In May, the journal published a study claiming that patients treated with the antimalarial drug had a higher risk of heart problems and death, but critics soon found flaws with the data, which had been provided by a commercial entity. Three of the paper’s co-authors issued a retraction the following month, saying they could “no longer vouch for the veracity of the primary data sources,” which they admitted to not having seen. Some scientists worried that the blunder could be an indication that researchers and journal publishers alike were abandoning their high standards as they raced to publish the latest findings on covid-19.

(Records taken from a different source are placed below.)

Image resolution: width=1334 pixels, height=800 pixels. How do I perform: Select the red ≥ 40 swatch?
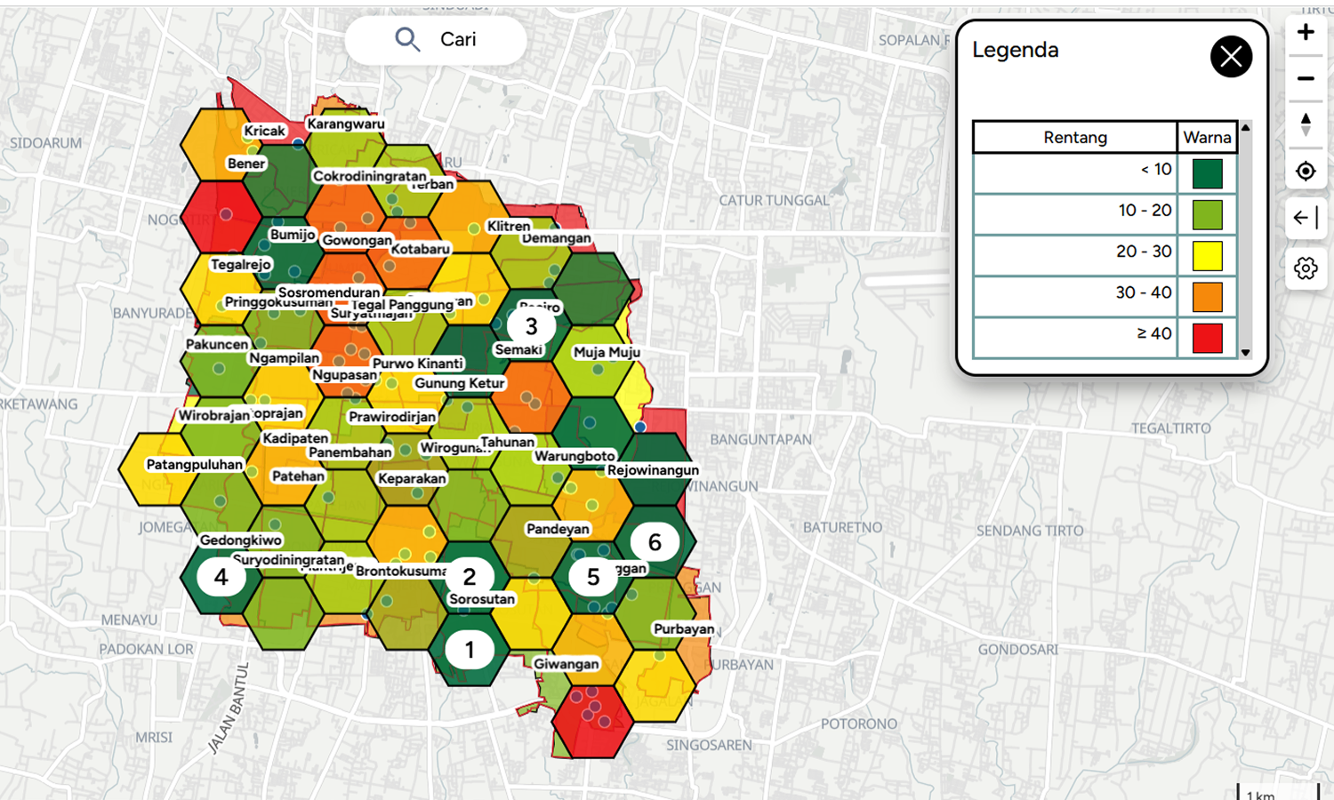pos(1207,338)
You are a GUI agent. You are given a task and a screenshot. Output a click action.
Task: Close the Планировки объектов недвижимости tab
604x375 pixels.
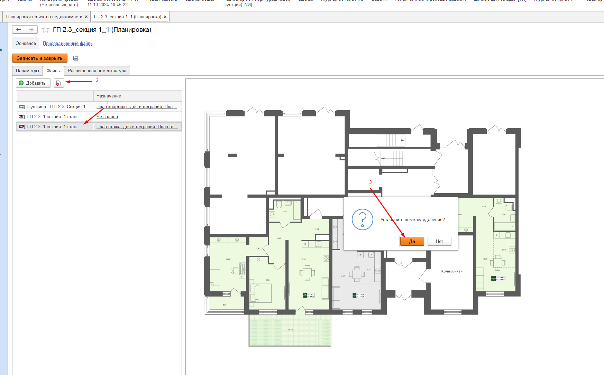pyautogui.click(x=86, y=17)
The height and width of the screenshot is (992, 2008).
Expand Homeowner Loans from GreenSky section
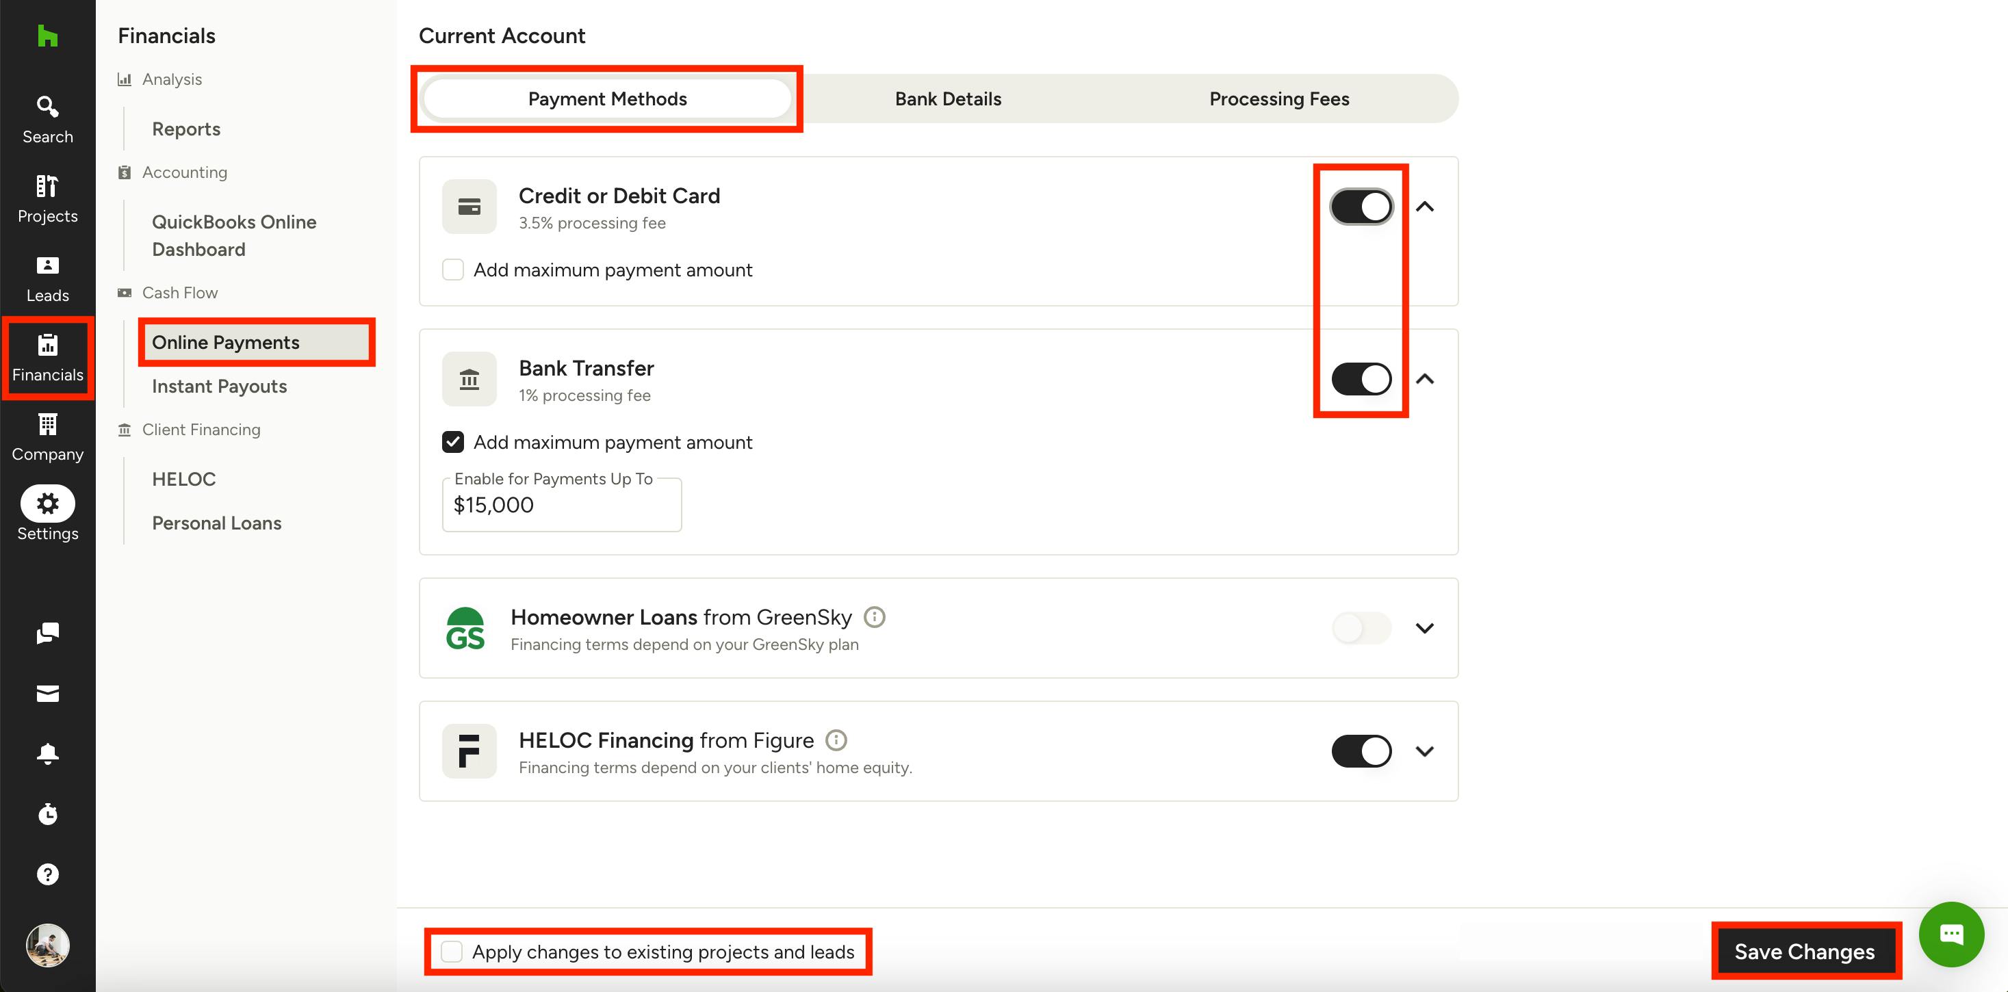coord(1424,628)
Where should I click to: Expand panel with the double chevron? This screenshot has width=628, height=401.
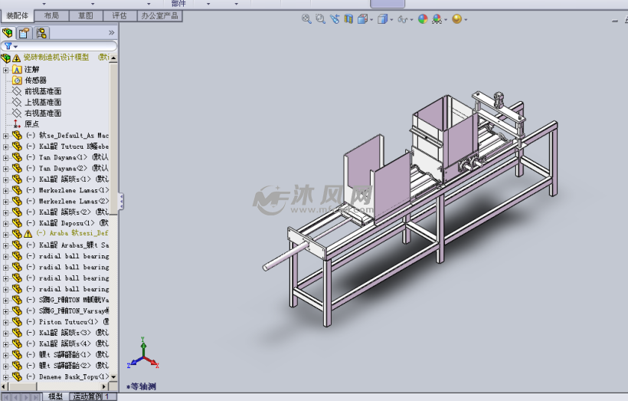click(x=112, y=33)
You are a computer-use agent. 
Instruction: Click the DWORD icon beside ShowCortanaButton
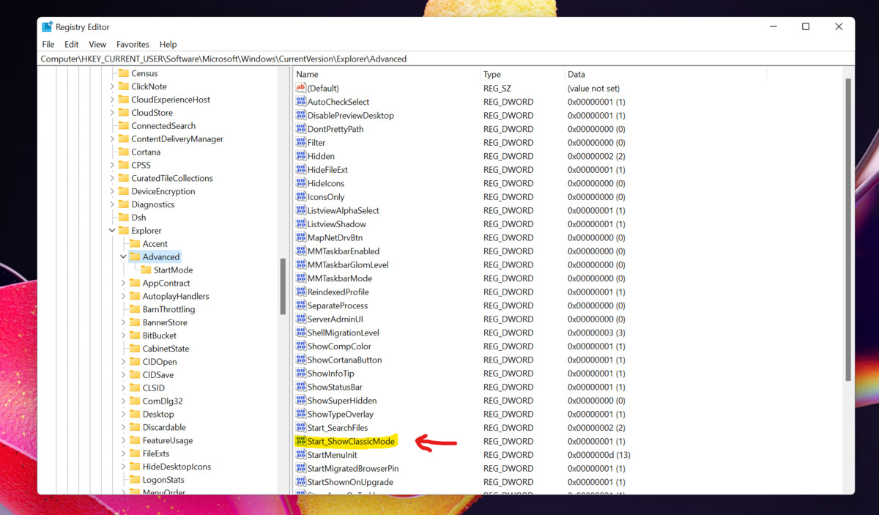click(300, 360)
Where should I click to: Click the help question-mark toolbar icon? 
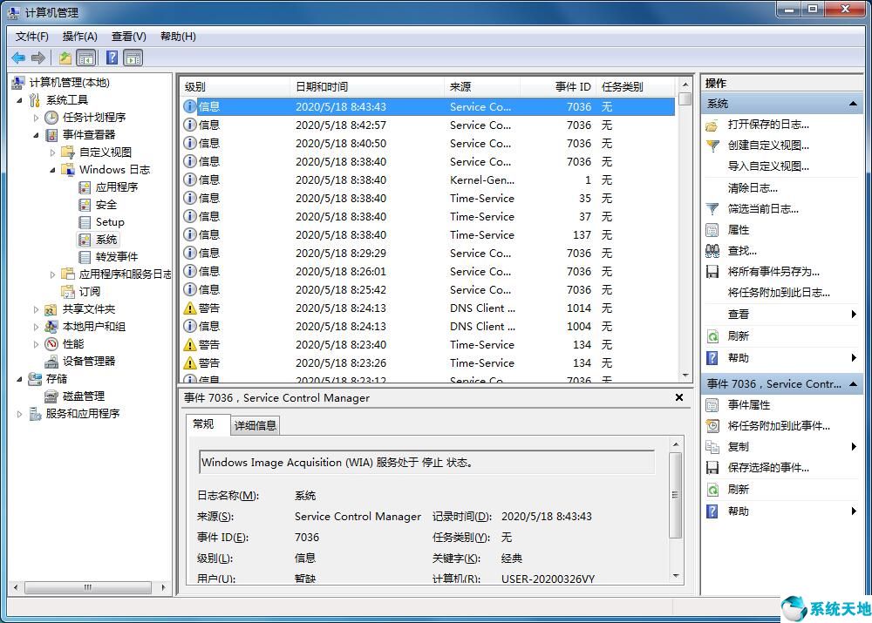111,58
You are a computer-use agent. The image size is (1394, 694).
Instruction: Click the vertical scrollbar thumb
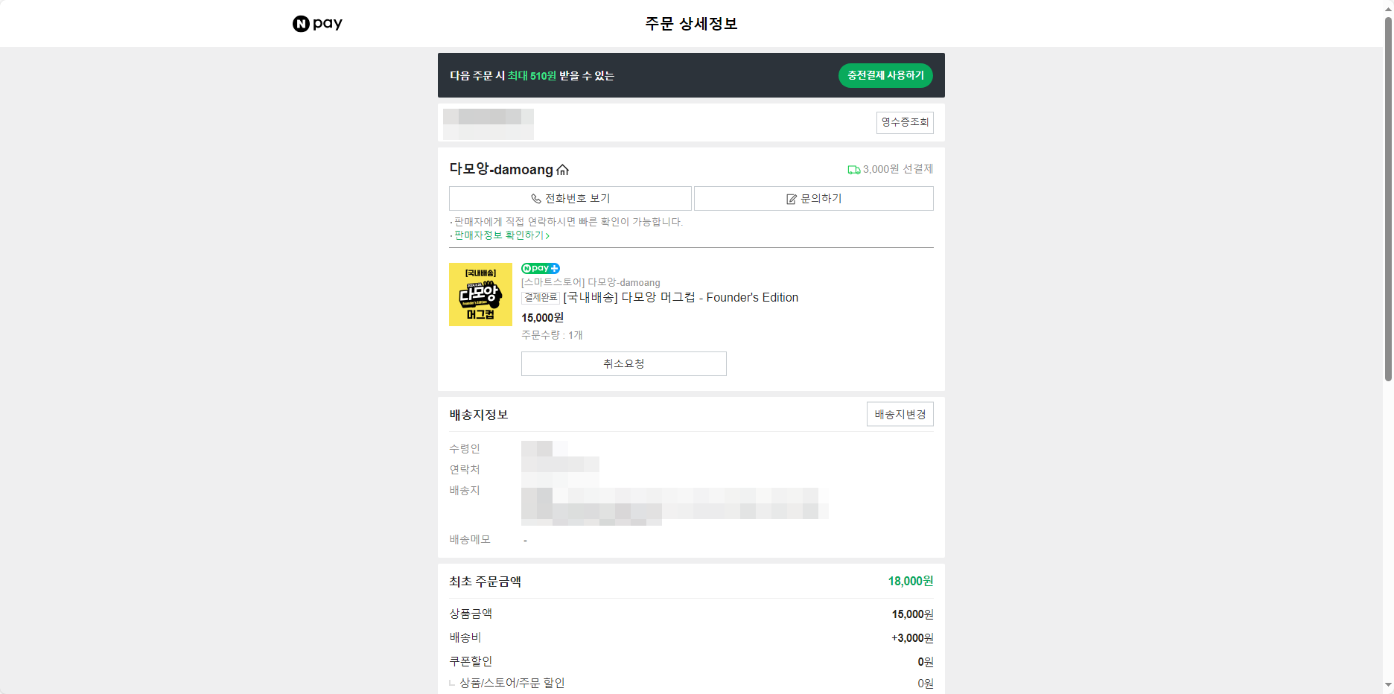[x=1388, y=199]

In an article published online last week, the Lancet did not explain how the article was able to get through peer review. But it said that in the future, “editors will ensure that at least one peer reviewer is knowledgeable about the details of the data set being reported and can understand and comment on its strengths and limitations in relation to the research question being addressed.”
The journal’s new policies also require all authors to confirm that they have been able to see the data referenced in their article. When the research is the result of a partnership between academic and commercial entities, an author from the academic team must have verified the data.
Other precautions include having a data science expert brought in as a peer reviewer for any studies that use large data sets, and asking reviewers if they have any concerns about the ethics or integrity of the study.
The use of hydroxychloroquine, which has been heavily promoted by President Trump, continues to be controversial. The retracted study aside, scientists have repeatedly concluded that it is not an effective treatment for the coronavirus.